# Необходимые действия
A – Выпишите из интервью с Кортасаром отрывок от «Эвелин Пикон. Я» до «зрения к другой?» включительно.
B – Кто, по словам Кортасара в интервью, должен был умереть в финале рассказа «Сеньорита Кора»?

Эвелин Пикон. Я собиралась спросить, был ли рассказ "Сеньорита Кора" чем-то вроде вызова самому себе, попыткой доказать, что технически возможно добиться естественного перехода от одной точки зрения к другой?
Хулио Кортасар. Да, да, ты совершенно права. Но только естественность не далась мне легко, и помогло то, что рассказ не был фантастическим. Я уже говорил, как работаю над фантастическими рассказами: иногда мне просто стыдно подписываться под ними, потому что они возникают словно сами собой. С "Сеньоритой Корой" дело обстояло совсем по-другому. Я решал проблемы психологического и эротического планов, я хотел передать мироощущение подростка и мог работать без спешки. Я не знал только одного: как все закончится. Знал, что в финале Пабло должен умереть, но как это будет — понятия не имел. Важно другое. Я мог не торопясь работать над текстом, шаг за шагом продвигаться вперед, но очень при этом страдал: ведь я сам стал мальчиком Пабло. Очень страдал. На самом деле я разом любил и ненавидел Кору.
"Мне только что приснился рассказ..."
Эвелин Пикон. Перейдем к рассказу "Короли". Сейчас его оценивают очень высоко, потому что в нем якобы заложены многие темы и символы твоих последующих произведений. Там уже есть и лабиринты, и чудовища, и женщина, пожалевшая чудовище. А как ты сам прокомментируешь подобные переклички?
Хулио Кортасар. По-моему, критики попадают в точку, углядев в этом рассказе важную составляющую того, что пришло много позже, словно там это уже существовало in a nutshell. Действительно, там выявилось сразу несколько тем, пожалуй, их даже можно назвать моими навязчивыми идеями. Скажем, я всегда отказывался ценить классику только за то, что она классика, только потому, что люди твердят: вот это, мол, классика. И я не раздумывая встал на сторону Минотавра — ведь в классической традиции он признан злодеем, зато я без колебаний выступил против Тезея, который является классическим героем. Есть в "Королях" и тема инцеста. Об этом мы с тобой уже немного поговорили, но здесь я действовал совершенно бессознательно. Ариадна влюблена в своего брата Минотавра. Но рассказ в этом плане совершенно бесхитростен, я не подразумевал ничего такого, когда писал его, я отталкивался буквально от пустоты, просто подчинялся какому-то неведомому импульсу. И, по-моему, все получилось.

# Материал
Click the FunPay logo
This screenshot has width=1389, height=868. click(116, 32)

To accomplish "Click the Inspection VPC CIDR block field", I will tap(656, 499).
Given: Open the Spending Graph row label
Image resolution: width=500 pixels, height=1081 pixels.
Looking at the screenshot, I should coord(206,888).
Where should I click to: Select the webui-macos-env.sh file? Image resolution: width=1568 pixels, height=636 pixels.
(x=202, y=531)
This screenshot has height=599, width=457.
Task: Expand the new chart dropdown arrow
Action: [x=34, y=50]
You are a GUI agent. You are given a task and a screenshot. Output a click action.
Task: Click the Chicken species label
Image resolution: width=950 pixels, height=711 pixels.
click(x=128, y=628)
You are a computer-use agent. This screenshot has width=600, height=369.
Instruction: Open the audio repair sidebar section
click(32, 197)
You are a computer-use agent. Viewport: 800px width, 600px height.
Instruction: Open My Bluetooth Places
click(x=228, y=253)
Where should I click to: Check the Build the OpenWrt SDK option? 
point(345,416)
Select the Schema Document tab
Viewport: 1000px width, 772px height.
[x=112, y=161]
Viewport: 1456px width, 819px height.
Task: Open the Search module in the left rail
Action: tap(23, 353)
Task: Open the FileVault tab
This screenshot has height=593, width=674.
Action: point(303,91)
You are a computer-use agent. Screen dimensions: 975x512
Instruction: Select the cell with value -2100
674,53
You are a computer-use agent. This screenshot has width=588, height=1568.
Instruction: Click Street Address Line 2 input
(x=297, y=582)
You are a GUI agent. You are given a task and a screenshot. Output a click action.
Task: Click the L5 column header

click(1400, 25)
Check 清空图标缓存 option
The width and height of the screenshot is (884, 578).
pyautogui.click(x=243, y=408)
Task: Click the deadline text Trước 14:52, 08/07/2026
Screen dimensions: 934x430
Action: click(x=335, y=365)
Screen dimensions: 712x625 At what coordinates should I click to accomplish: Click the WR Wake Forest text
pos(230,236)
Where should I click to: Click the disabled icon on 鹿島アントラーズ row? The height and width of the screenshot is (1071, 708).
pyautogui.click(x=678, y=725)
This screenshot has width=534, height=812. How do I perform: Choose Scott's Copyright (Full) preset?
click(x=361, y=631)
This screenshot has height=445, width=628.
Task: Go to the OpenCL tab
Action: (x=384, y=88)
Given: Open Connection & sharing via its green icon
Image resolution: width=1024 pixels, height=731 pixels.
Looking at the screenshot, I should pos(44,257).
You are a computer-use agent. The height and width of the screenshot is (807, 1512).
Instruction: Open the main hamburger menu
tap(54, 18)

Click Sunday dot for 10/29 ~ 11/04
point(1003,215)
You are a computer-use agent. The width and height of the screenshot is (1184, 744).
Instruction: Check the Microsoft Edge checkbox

# Результаты по заданиям
A –
Эвелин Пикон. Я собиралась спросить, был ли рассказ "Сеньорита Кора" чем-то вроде вызова самому себе, попыткой доказать, что технически возможно добиться естественного перехода от одной точки зрения к другой?

B – Пабло.